▶ **Excerpted records**
┏━━

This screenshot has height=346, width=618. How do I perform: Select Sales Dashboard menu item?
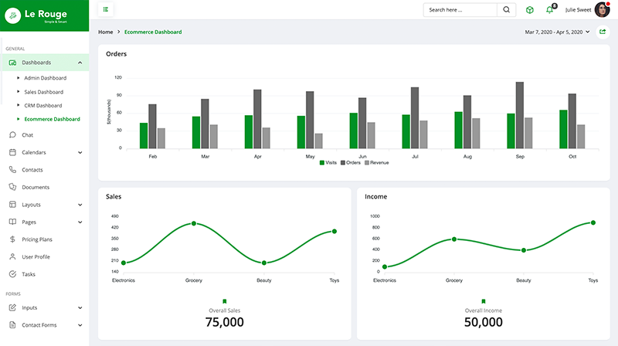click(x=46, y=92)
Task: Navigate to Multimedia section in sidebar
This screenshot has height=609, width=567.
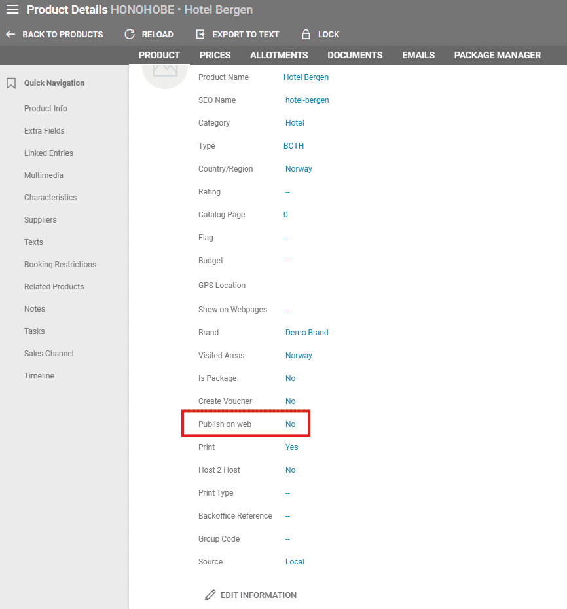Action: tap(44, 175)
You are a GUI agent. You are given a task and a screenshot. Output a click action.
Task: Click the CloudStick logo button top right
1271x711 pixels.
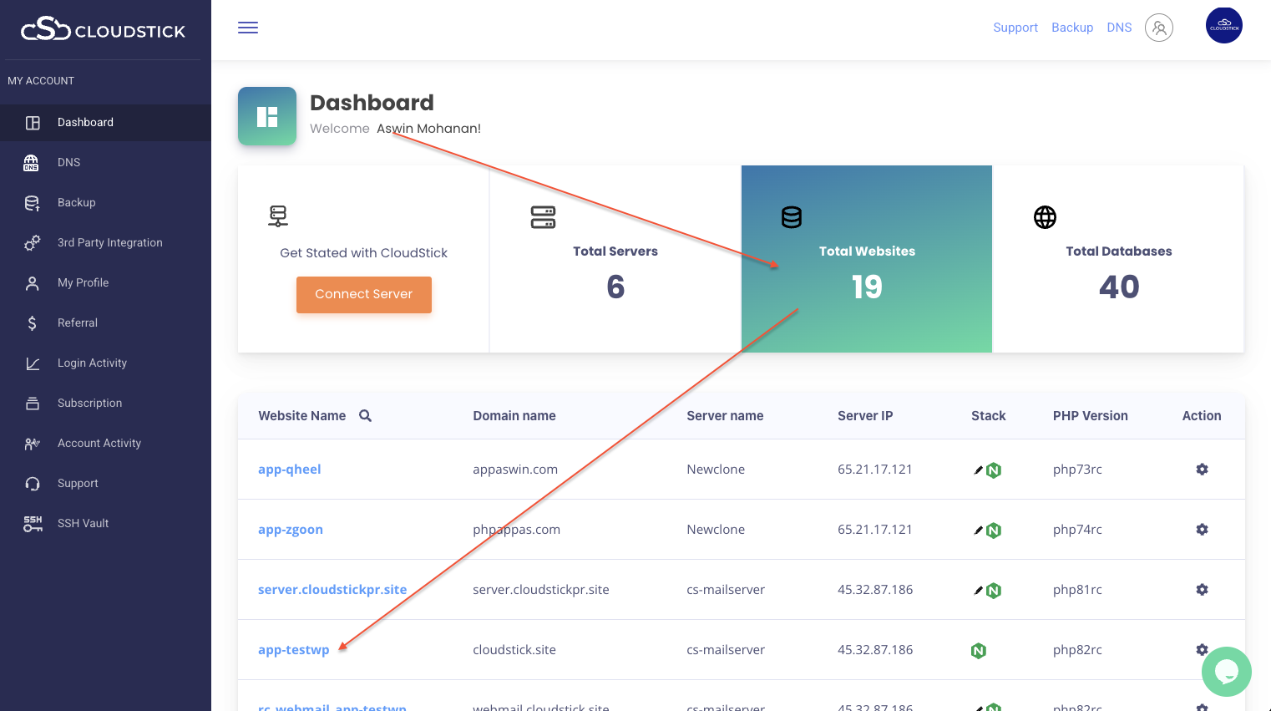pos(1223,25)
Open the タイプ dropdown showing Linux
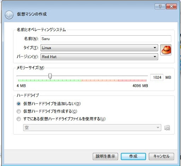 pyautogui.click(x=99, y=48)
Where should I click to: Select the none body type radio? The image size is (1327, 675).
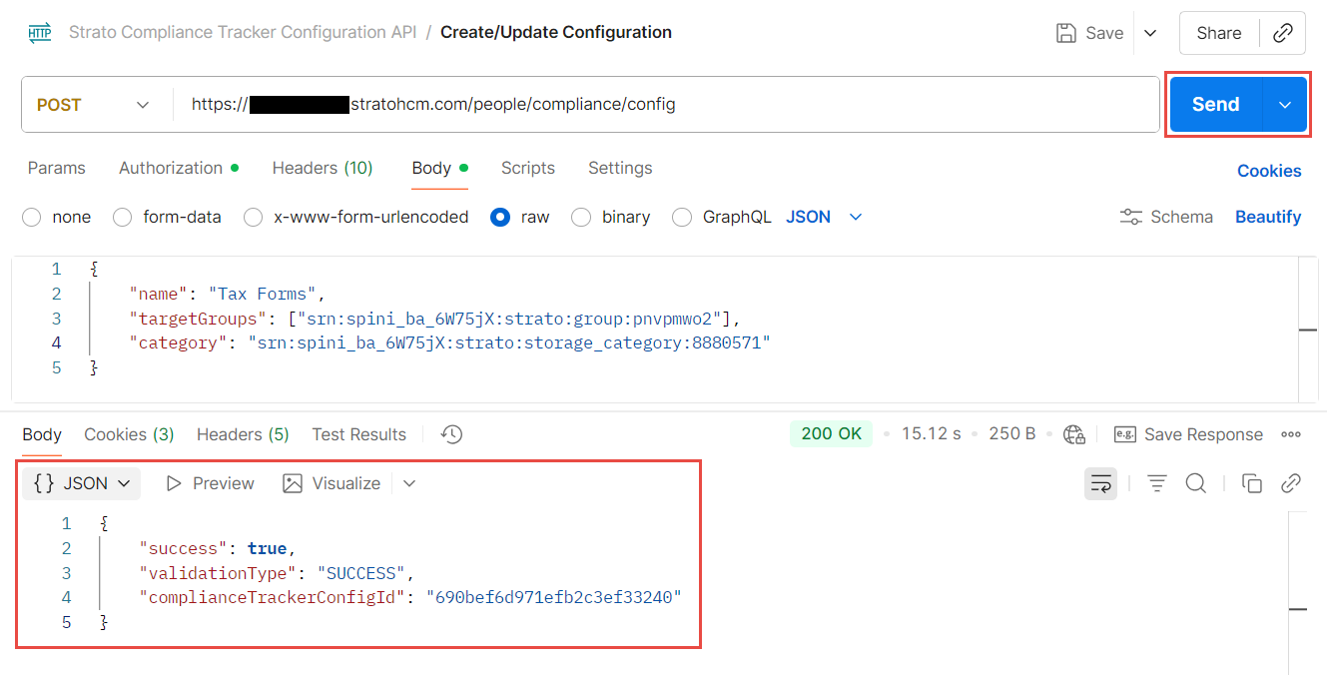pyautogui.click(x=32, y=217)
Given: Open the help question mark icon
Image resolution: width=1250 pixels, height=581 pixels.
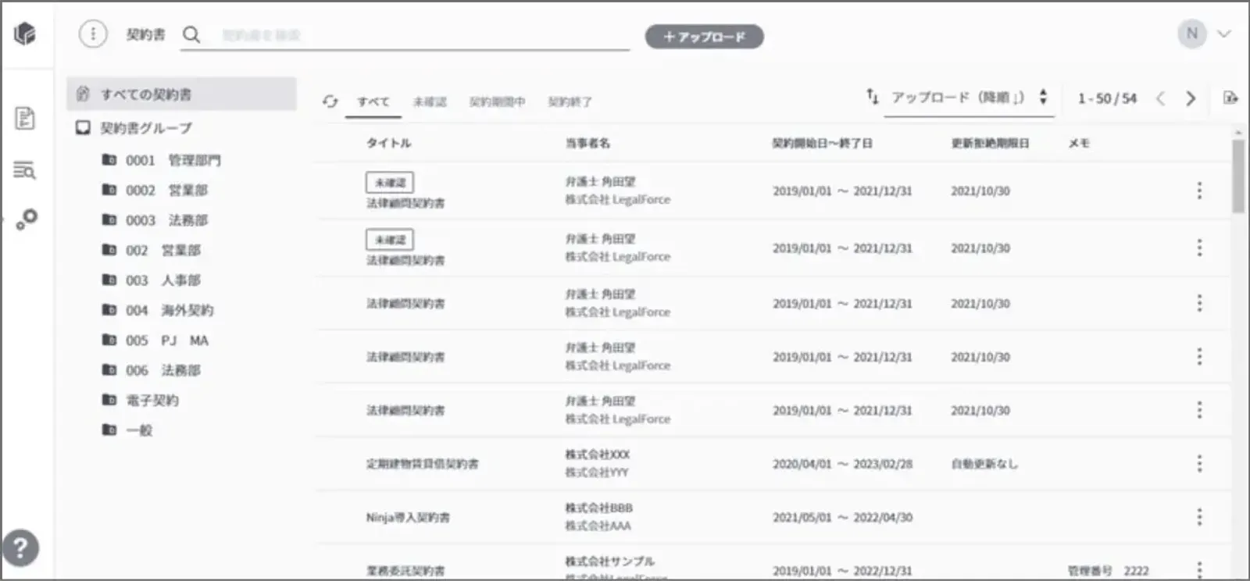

┗━━
┏━━

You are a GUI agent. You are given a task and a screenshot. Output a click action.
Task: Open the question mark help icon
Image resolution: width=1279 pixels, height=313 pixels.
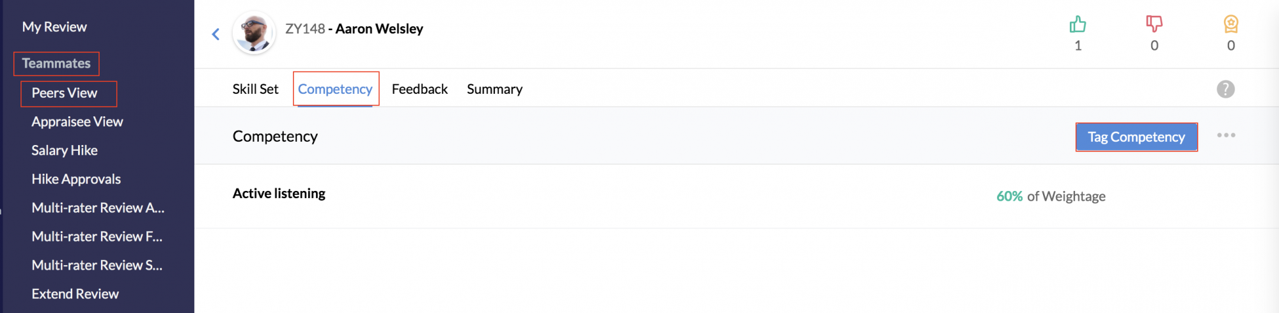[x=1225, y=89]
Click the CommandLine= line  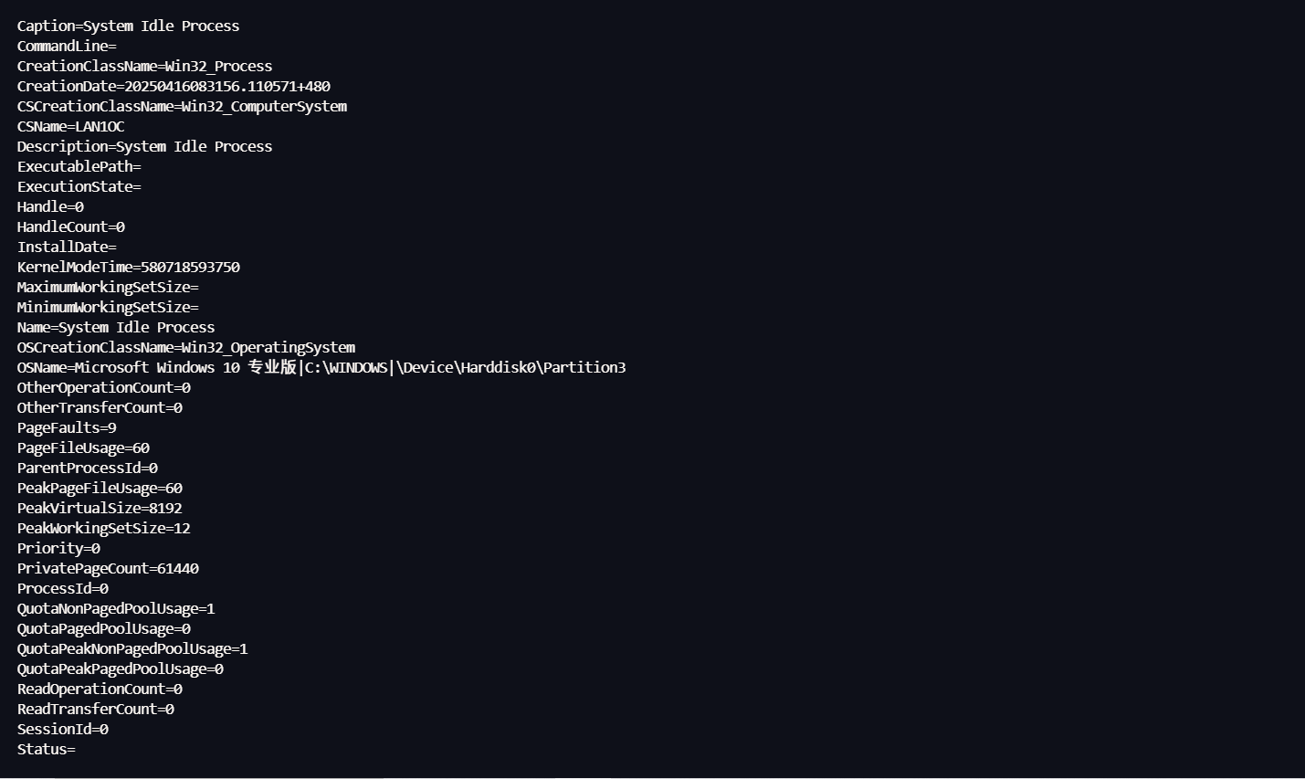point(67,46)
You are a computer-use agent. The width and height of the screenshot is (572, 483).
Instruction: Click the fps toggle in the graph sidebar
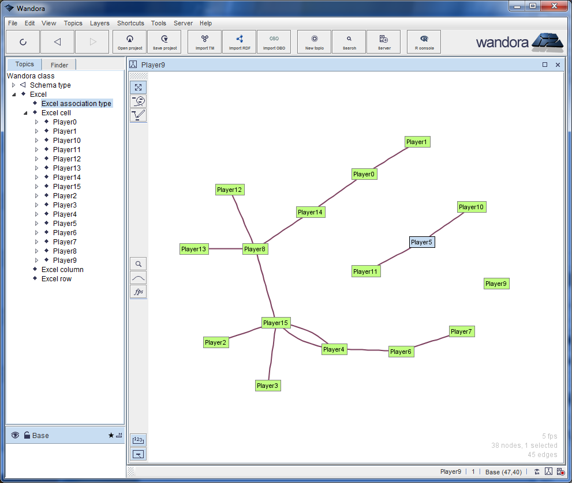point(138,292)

┗━━
┏━━

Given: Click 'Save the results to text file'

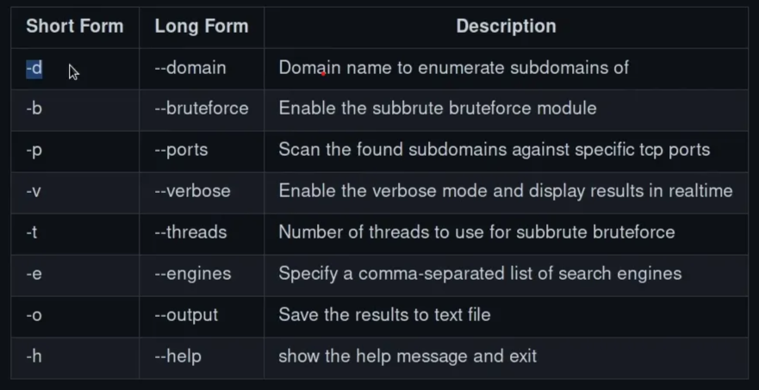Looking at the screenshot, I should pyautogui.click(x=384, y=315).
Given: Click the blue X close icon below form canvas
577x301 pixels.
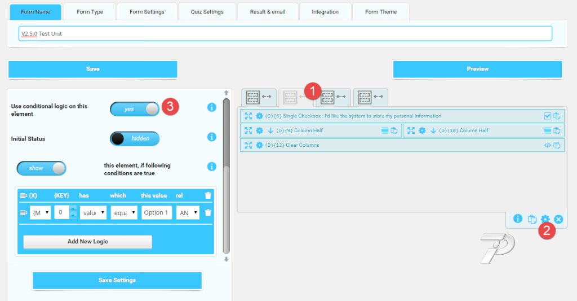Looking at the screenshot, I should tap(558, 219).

┗━━

Reproduce the material above verbatim, everything from the line containing "Task: Navigate to" down to the line containing "pyautogui.click(x=99, y=48)", with both of those lines included. Leave the pictures out of your answer.

Task: Navigate to Multimedia section in sidebar
This screenshot has height=609, width=567.
Action: tap(44, 175)
You are a GUI agent. You are given a task and a screenshot. Output a click action.
Task: Click the CloudStick logo button top right
1271x711 pixels.
pos(1223,25)
Open the タイプ dropdown showing Linux
 pyautogui.click(x=99, y=48)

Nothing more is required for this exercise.